Surbiton's first raid on August 16 left a row of 14 houses damaged in Leatherhead Road, near the Fox and Hounds.

The bombers returned on September 9, causing considerable damage in Elmbridge Avenue, where a woman suffocated in the wreckage of her home. On the same night a German plane crashed into the Maori sports ground, killing the pilot and two crew members on impact.

Gutted

On September 29, people were killed when Ravenscar Road and Largewood Avenue were hit.
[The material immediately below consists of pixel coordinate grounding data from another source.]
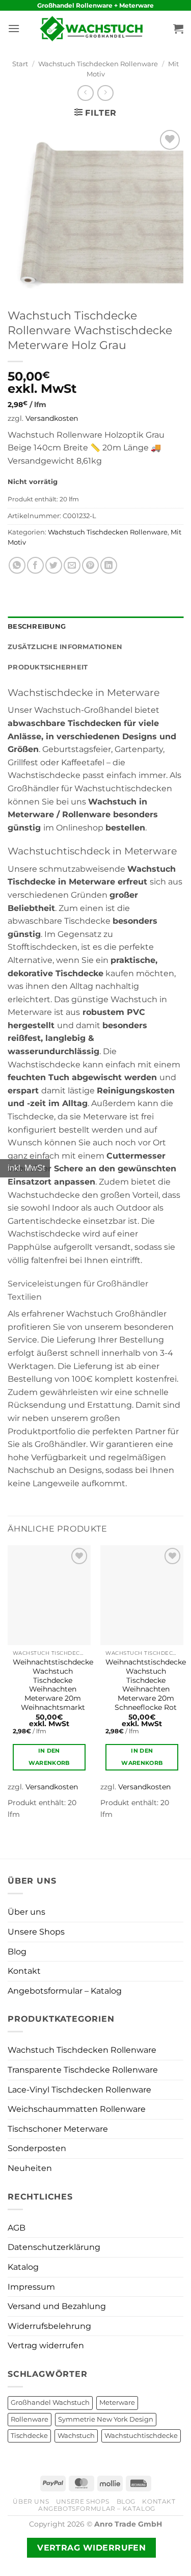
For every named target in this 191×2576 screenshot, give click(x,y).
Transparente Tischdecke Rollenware (83, 2070)
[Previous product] (105, 93)
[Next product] (85, 93)
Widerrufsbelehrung (49, 2326)
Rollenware (29, 2419)
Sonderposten (37, 2148)
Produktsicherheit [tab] (48, 667)
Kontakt (24, 1971)
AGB (16, 2228)
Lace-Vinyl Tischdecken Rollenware (79, 2090)
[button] (14, 28)
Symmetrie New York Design (105, 2419)
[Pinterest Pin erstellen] (90, 565)
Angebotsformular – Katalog (65, 1991)
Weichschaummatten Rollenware (77, 2109)
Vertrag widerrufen (46, 2345)
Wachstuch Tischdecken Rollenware (98, 64)
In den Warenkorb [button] (49, 1756)
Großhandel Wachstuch (50, 2402)
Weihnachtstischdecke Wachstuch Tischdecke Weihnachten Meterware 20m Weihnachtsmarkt (53, 1684)
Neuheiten (30, 2168)
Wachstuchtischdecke (141, 2435)
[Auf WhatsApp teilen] (17, 565)
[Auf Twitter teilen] (53, 565)
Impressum (31, 2287)
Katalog (23, 2267)
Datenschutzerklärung (54, 2247)
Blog (17, 1951)
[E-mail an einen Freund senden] (72, 565)
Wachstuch (76, 2435)
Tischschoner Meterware (58, 2129)
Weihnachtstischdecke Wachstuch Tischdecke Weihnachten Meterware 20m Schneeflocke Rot (145, 1684)
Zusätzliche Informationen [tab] (65, 647)
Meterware (117, 2402)
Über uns (26, 1912)
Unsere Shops (36, 1932)
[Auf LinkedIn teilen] (108, 565)
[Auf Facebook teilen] (35, 565)
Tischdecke (29, 2435)
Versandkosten (51, 418)
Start (20, 64)
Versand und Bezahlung (57, 2306)
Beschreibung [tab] (37, 626)
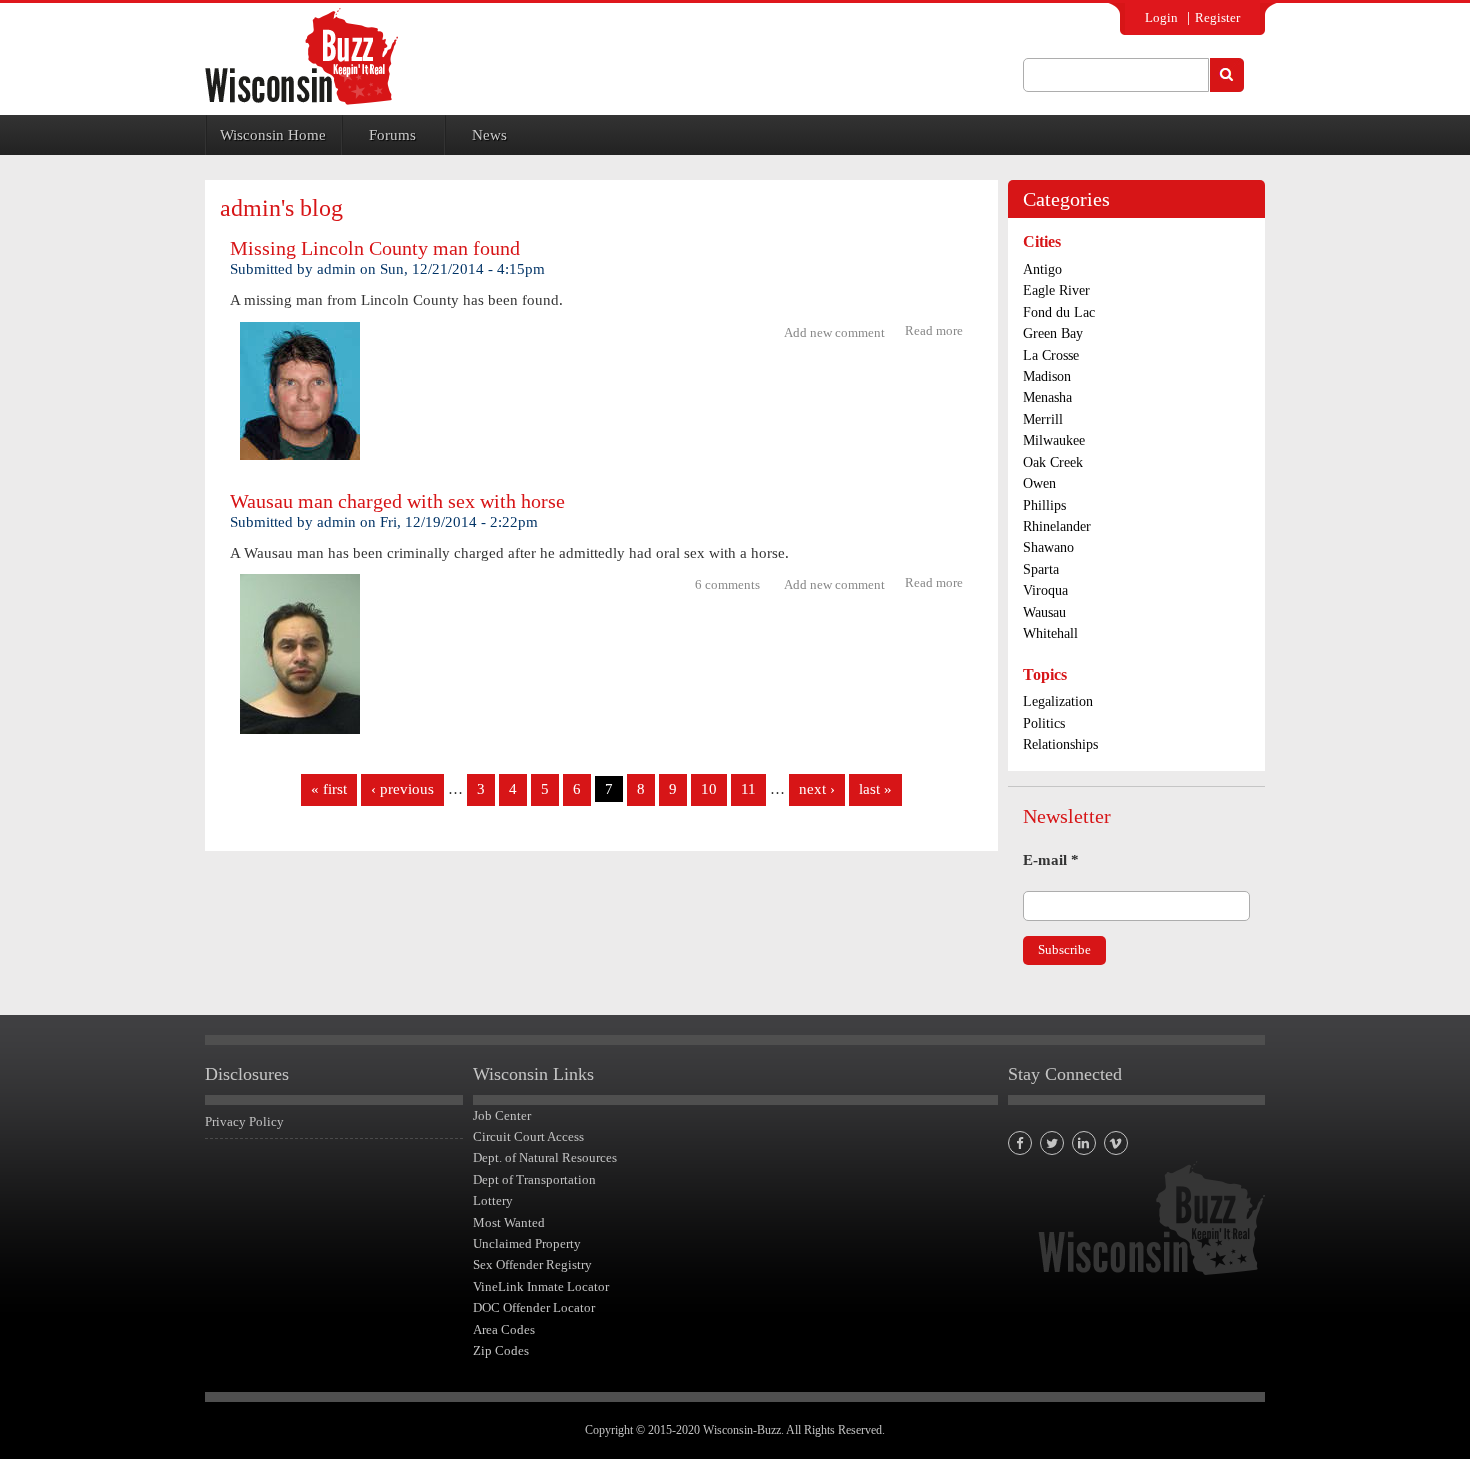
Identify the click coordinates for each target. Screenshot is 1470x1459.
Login (1161, 17)
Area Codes (504, 1329)
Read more (939, 332)
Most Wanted (509, 1222)
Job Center (502, 1115)
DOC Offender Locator (534, 1307)
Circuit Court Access (528, 1136)
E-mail (1051, 860)
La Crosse (1051, 355)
Then, on October 2, St Mark's Church was gutted by an oil bomb.

That same night, three people were killed at Chessington Zoo, when the public shelter received a direct hit.

Surbiton's public shelters soon became overcrowded because they were being used as dormitories, even though several thousand Anderson shelters had been made available.

The Surrey Comet reported that more than 150 people regularly slept in the shelter at Surbiton Lagoon, though it had only been built for 70. To cope with the demand, more brick shelters were put up at Cottage Grove, and in the grounds of Croylands on Upper Brighton Road.

On December 27, a high explosive bomb caused devastation and several deaths in Vjilliers Close, with a further fatality in Addison Avenue on New Year's Eve.

So ended 1940. But there was worse to come. During 1944 and 45, nearly 8,000 Kingston buildings were damaged or destroyed. By the end of the war, Kingston had suffered 67 dead and 336 injured; New Malden 90 dead and 462 injured and Surbiton 53 dead.